The Internal Revenue Service has released guidance addressing the tax treatment of benefit transfers from U.S.-qualified plans to non-U.S.-qualified foreign plans and from plans qualified under both U.S. and Puerto Rico law to plans qualified only under Puerto Rico law.
The IRS now considers both of these transfers to be taxable distributions.
To avoid significant compliance challenges, employers maintaining dual-qualified plans should consider taking steps to split up their dual-qualified plans into separate, stand-alone U.S.-only and Puerto Rico-only plans before 1 January 2011.
Ruling Reverses IRS' Prior Position
Under IRS Rev. Rul. 2008-40, employers maintaining dual-qualified plans cannot transfer plan assets and liabilities to Puerto Rico-only qualified plans on or after 1 January 2011 without triggering taxation of the U.S.-source income portion of the transferred assets. Moreover, such a transfer could be treated as an impermissible distribution resulting in disqualification of the plan making the transfer.

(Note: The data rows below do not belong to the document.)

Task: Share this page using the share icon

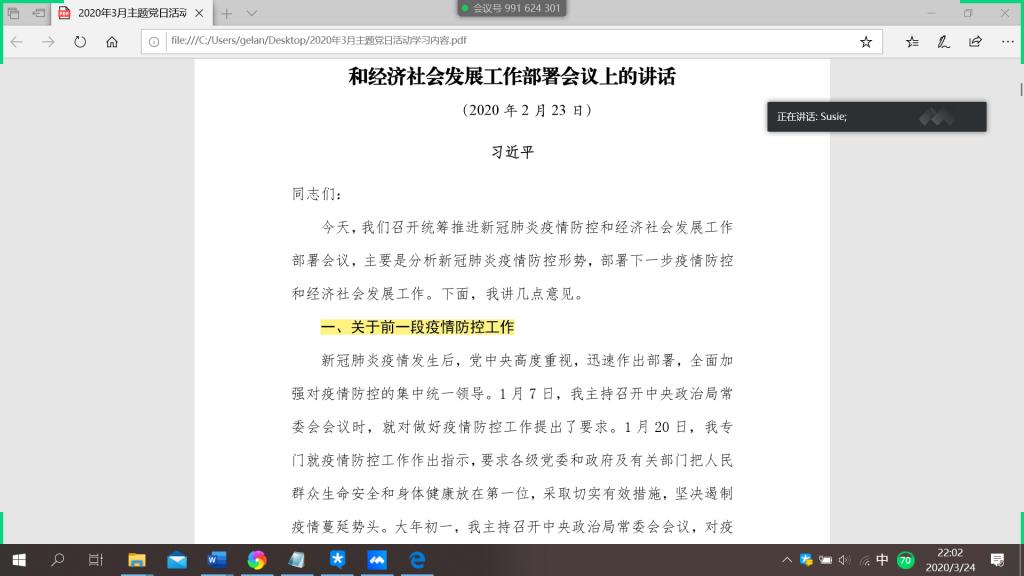Action: click(975, 42)

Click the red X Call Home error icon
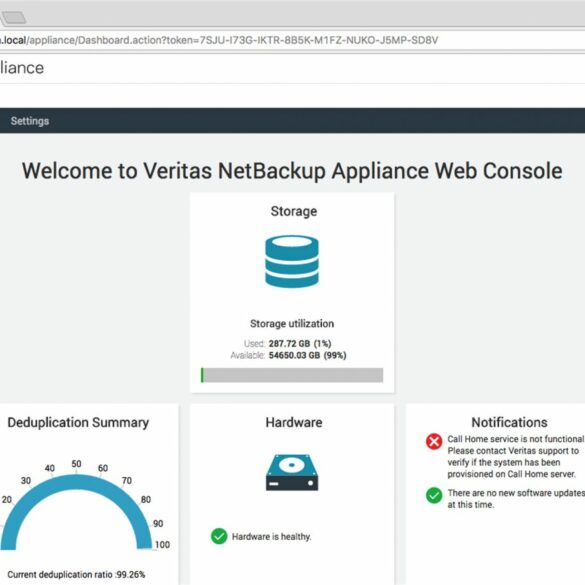point(434,441)
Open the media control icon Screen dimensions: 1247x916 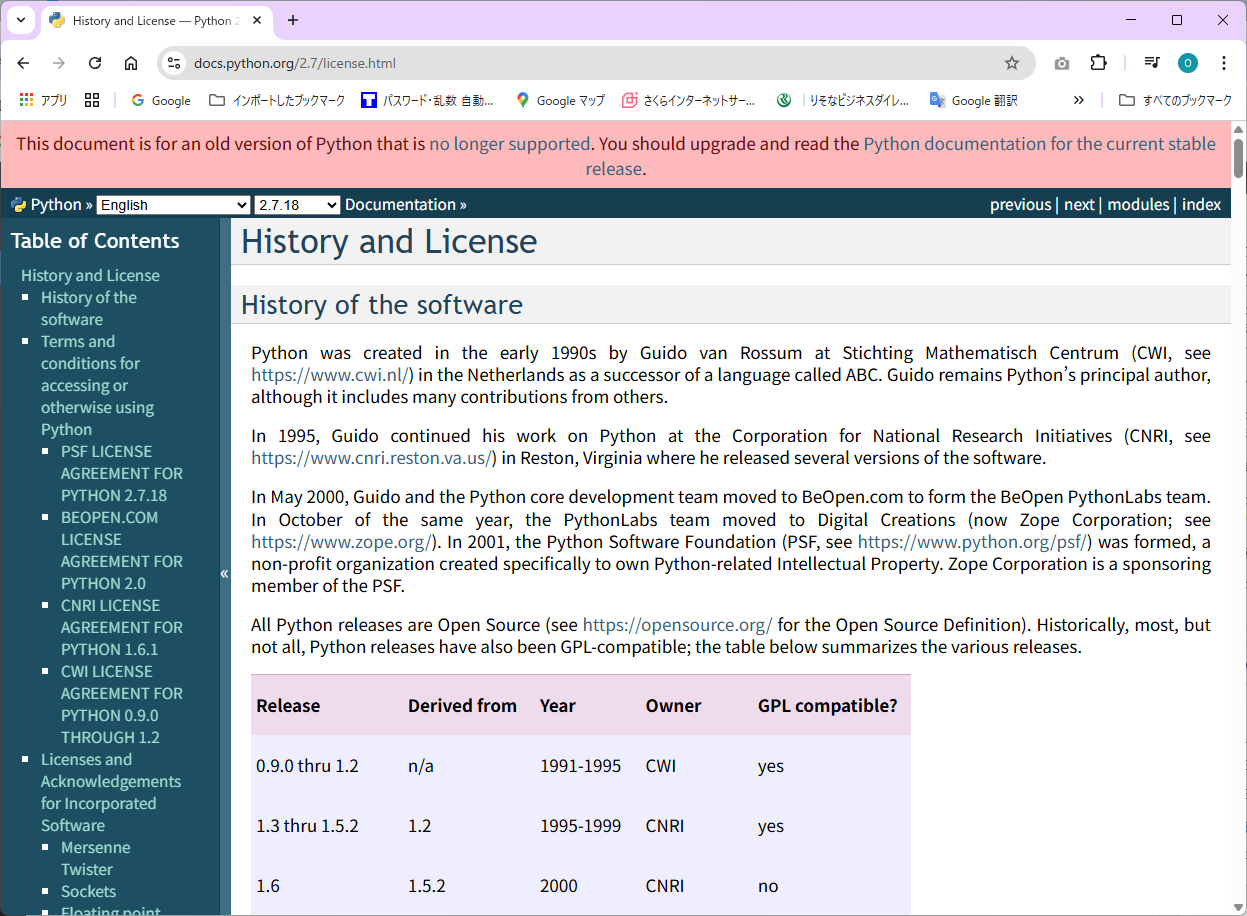1151,63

This ruling reverses the IRS' position set out in several private letter rulings wherein the IRS approved these plan-to-plan transfers without adverse tax or qualification results. The recent ruling clarifies the treatment of transfers from U.S. plans to foreign plans and is a change in position concerning transfers from dual-qualified plans to Puerto Rico plans.
Recognising that this is a new position, the IRS has provided limited transitional relief that permits transfers from dual-qualified plans to Puerto Rico-only qualified plans before 1 January 2011. Therefore, assets transferred during the transition period that are attributable to participant or employer contributions for services performed in Puerto Rico by bona fide Puerto Rico residents will be treated entirely as income from sources within Puerto Rico—and will be exempt from U.S. taxes.

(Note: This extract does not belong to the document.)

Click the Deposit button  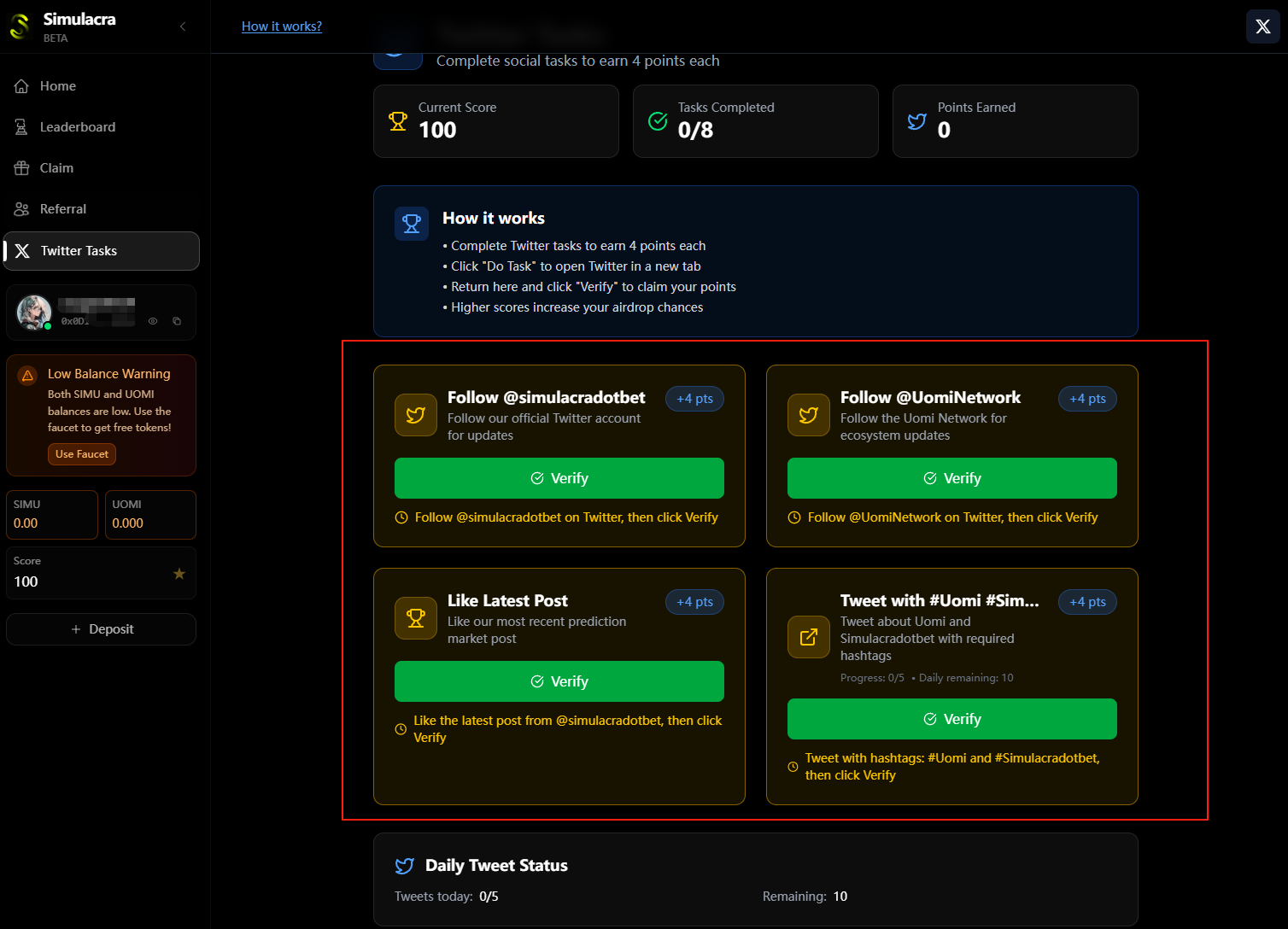click(x=102, y=629)
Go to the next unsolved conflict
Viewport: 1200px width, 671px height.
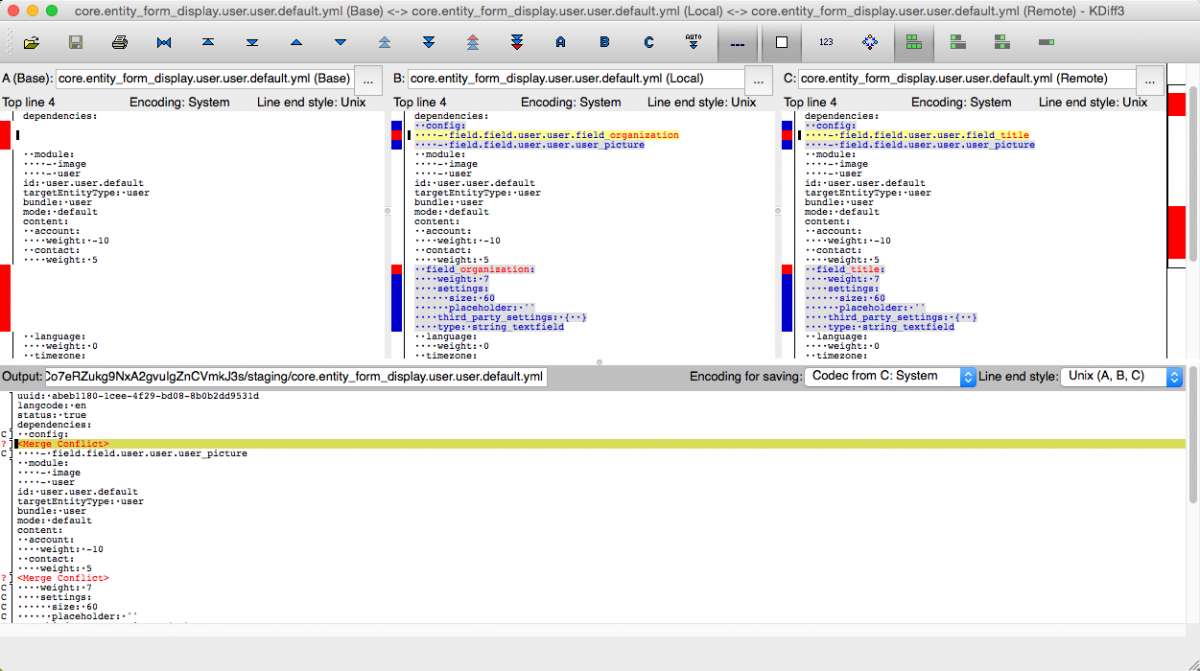[x=516, y=42]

Employers Would Face Difficulty in Maintaining Plans
Employers maintaining dual-qualified plans are not required to make these transfers. Instead, they may continue to maintain dual-qualified plans after the expiration of the transition period. However, these employers would then have to address the difficulties of maintaining dual-qualified plans.

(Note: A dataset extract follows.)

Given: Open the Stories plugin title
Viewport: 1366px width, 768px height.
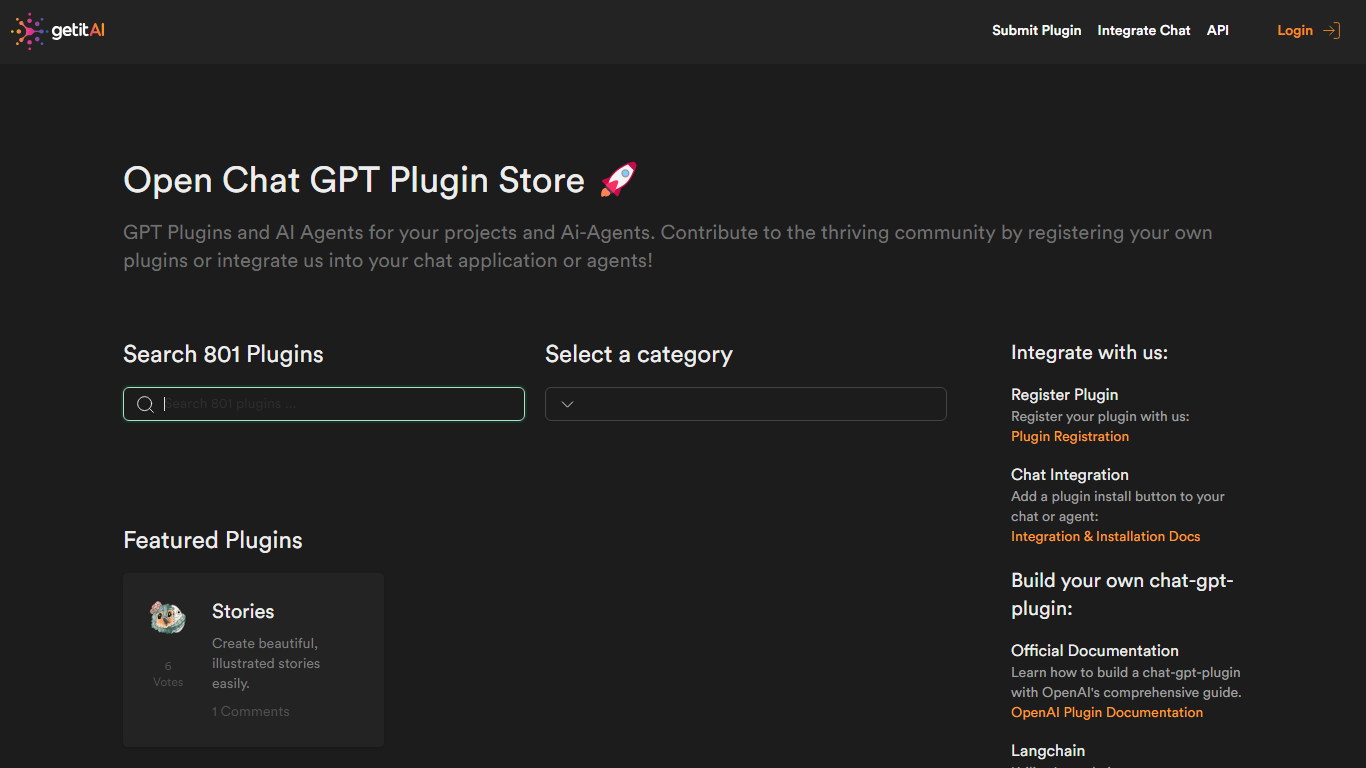Looking at the screenshot, I should (243, 611).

Maintaining a dual-qualified plan is not simple. An employer maintaining a dual-qualified plan must make sure that the plan involved complies with the technical qualification and nondiscrimination testing rules of both the U.S. Internal Revenue Code and the Puerto Rico tax code requirements for qualified plans. This is particularly difficult as the qualification rules for both jurisdictions differ.